Standing against hate, on two continents

Emilie Benyowitz

Nate Erez, Community Editor

There’s always something worse.

As an African-American soldier fighting in WWII, then-Private Leon Bass nursed a sense of grievance over having to stand for 100 miles on a bus with empty seats because he wasn’t white. But when he witnessed the skeletal bodies dying of starvation at the Buchenwald concentration camp, his life would be forever changed.

Shalhevet and YULA came together Feb. 14 to host an inspirational figure, Dr. Leon Bass, an 84-year-old World War II veteran who was one of the first Americans to see the inside of a concentration camp at the end of the Holocaust.

Speaking to an overflow audience in the main sanctuary of Beth Jacob Congregation, Dr. Bass told the story of racism he encountered in his life, as well as his life-changing experience as he helped liberate one of the most notorious death camps.

The night also included an award ceremony which honored “upstanders” from both high schools. Nine students were honored for their achievements, mostly in community service.  Shalhevet honorees were Josh Meisel, Jaclyn Kellner, Ezra Schwarcz and Eliana Willis.

Beginning with his youth in the pre-Civil Rights era, Dr. Bass described his personal story of growing up. Throughout his youth he noticed a common theme: that he wasn’t good enough.

“I wasn’t good enough to sit in the front of the bus or drink the same water as everyone else,” Dr. Bass recalled.

He decided to join the army towards the end of World War II, and was one of the first American soldiers inside Buchenwald. In tears, he described those he saw that day as “the walking dead.”

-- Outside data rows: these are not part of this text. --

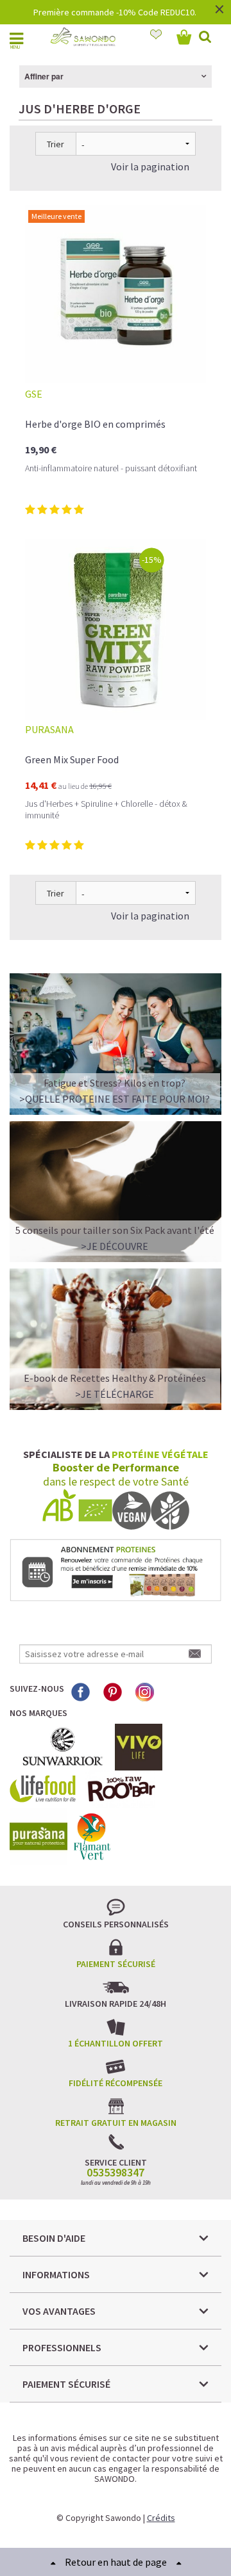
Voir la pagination (150, 166)
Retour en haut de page (116, 2562)
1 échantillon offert (115, 2043)
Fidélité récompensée (115, 2083)
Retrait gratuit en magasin (115, 2123)
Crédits (161, 2517)
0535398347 (115, 2172)
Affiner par (44, 76)
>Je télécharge (114, 1394)
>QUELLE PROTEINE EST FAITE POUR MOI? (114, 1098)
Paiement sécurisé (115, 1964)
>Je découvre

“I couldn’t understand why nearly 12 million people — blacks, gypsies, homosexuals, Jews — were murdered just because they were different,” Dr. Bass said, pausing with emotion. “Why?”

After that, he felt differently about the disrespect he’d experienced as an African American.

“There’s always something worse,” Dr. Bass said.

Dr. Bass told the audience not to sit back and tolerate intolerance and hate. He urged students to be “Daniels,” those who – like Daniel the prophet – stand up against injustice and the unethical.

The ceremony included a question and answer section after the speech as well as the award ceremony honoring “Daniels” from both schools. Yet the night was not devoid of controversy. General Studies Principal Mr. Phu Tranchi was scheduled in the program to close the evening, but YULA’s Rabbi Heshy Glass was seen by many waving off Mr. Tranchi as he approached the stage.  Mr. Tranchi did not get to speak.

Shalhevet students who saw it happen thought Rabbi Glass had deliberately excluded Mr. Tranchi.

But Rabbi Glass called Mr. Tranchi to apologize two days later.  He said he had not seen the final version of the program, to which Mr. Tranchi and the YULA General Studies principal had been added at the last minute.

“I had absolutely no idea he was on the program,” Rabbi Glass told The Boiling Point later that week.

Mr. Tranchi confirmed the call.

“He apparently had a version of the program which did not show me on it.” Mr. Tranchi said later, noting that he was aware that such a program did exist.

Aside from some the controversy, the night was one people would not soon forget.  Dr. Bass, whose tall figure was barely diminished by his age, delivered a message which seemed to resonate with the crowd.

“It was very touching,” said freshman Joelle Edry. “The way he described things was really inspirational.”

The event was organized by English teacher Nancy Sterman as part of Facing History and Ourselves, a program Shalhevet adopted last year that also hosted Terrence Roberts, one of the Little Rock Nine.